EXERCISE AIM: Within the data that follows, set down exactly the lines from the one containing "The width and height of the screenshot is (1050, 1148)." through the one containing "Task: Select the FT232R USB UART device", both ends included.
====================
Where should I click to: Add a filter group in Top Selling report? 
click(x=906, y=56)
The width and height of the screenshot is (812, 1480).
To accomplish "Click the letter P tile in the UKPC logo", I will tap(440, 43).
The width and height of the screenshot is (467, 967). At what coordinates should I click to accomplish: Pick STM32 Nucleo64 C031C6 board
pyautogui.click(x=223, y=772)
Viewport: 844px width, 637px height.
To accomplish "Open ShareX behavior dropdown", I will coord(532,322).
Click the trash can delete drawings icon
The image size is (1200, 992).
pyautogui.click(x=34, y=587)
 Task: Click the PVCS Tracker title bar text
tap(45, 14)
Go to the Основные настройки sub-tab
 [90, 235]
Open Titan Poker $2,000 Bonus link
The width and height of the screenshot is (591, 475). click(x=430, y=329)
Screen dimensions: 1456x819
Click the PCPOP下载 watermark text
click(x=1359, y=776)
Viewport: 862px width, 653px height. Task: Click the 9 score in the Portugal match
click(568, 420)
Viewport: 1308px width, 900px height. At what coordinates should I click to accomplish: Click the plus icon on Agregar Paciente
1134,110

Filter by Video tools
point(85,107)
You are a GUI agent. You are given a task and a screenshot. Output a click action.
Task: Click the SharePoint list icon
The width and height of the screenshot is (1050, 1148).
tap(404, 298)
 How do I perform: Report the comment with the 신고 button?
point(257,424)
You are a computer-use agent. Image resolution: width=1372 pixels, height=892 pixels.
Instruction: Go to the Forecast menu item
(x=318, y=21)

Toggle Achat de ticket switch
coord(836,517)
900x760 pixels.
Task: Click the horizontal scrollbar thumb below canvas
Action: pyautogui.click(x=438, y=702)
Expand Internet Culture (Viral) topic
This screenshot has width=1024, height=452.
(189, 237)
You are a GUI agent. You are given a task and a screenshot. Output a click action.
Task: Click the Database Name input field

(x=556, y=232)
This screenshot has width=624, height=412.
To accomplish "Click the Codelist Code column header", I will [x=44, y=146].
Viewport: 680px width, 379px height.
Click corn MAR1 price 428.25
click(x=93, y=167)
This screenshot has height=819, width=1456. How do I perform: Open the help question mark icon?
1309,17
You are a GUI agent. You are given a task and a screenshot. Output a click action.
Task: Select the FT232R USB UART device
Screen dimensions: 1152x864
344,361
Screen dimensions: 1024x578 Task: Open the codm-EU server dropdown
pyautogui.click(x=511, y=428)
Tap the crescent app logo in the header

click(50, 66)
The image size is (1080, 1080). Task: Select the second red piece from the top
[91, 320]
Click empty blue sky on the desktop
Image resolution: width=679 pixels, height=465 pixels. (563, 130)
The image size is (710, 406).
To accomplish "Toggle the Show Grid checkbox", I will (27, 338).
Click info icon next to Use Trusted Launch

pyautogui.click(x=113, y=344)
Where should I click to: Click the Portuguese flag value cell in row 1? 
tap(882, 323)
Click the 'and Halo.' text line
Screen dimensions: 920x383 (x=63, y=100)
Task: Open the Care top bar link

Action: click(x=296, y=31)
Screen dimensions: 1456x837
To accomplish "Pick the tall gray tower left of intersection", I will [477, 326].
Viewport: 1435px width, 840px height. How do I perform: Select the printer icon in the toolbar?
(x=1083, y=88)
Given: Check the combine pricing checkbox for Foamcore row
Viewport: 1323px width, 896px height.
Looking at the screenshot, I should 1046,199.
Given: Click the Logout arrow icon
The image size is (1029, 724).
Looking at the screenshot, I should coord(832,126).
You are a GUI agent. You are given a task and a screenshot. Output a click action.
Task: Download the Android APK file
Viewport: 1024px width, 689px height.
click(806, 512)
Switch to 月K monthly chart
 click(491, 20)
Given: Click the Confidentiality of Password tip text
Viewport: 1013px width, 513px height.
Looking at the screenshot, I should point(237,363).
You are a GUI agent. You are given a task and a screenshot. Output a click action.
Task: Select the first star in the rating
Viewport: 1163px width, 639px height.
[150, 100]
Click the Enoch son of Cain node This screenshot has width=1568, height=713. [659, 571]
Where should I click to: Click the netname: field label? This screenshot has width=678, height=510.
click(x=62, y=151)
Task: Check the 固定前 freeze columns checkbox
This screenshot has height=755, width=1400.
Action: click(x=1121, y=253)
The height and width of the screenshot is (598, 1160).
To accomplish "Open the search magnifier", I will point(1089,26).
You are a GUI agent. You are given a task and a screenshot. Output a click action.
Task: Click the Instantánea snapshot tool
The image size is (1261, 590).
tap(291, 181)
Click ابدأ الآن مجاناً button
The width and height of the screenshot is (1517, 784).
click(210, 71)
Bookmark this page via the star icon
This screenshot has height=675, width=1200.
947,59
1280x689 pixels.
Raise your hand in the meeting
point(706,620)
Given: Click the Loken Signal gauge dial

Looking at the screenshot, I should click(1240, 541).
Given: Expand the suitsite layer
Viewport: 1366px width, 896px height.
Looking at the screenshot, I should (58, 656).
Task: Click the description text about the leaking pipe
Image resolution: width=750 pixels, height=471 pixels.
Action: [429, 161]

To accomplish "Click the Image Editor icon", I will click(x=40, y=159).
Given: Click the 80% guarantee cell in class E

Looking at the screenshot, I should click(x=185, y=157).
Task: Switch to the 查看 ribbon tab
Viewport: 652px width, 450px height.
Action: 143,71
====================
SOLUTION TO THIS PROBLEM:
The width and height of the screenshot is (1050, 1148).
tap(404, 298)
 How do I perform: Report the comment with the 신고 button?
point(257,424)
You are a computer-use agent. Image resolution: width=1372 pixels, height=892 pixels.
Instruction: Go to the Forecast menu item
(x=318, y=21)

Toggle Achat de ticket switch
coord(836,517)
900x760 pixels.
Task: Click the horizontal scrollbar thumb below canvas
Action: pyautogui.click(x=438, y=702)
Expand Internet Culture (Viral) topic
This screenshot has width=1024, height=452.
(189, 237)
You are a GUI agent. You are given a task and a screenshot. Output a click action.
Task: Click the Database Name input field

(x=556, y=232)
This screenshot has width=624, height=412.
To accomplish "Click the Codelist Code column header", I will [x=44, y=146].
Viewport: 680px width, 379px height.
Click corn MAR1 price 428.25
click(x=93, y=167)
This screenshot has height=819, width=1456. How do I perform: Open the help question mark icon?
1309,17
You are a GUI agent. You are given a task and a screenshot. Output a click action.
Task: Select the FT232R USB UART device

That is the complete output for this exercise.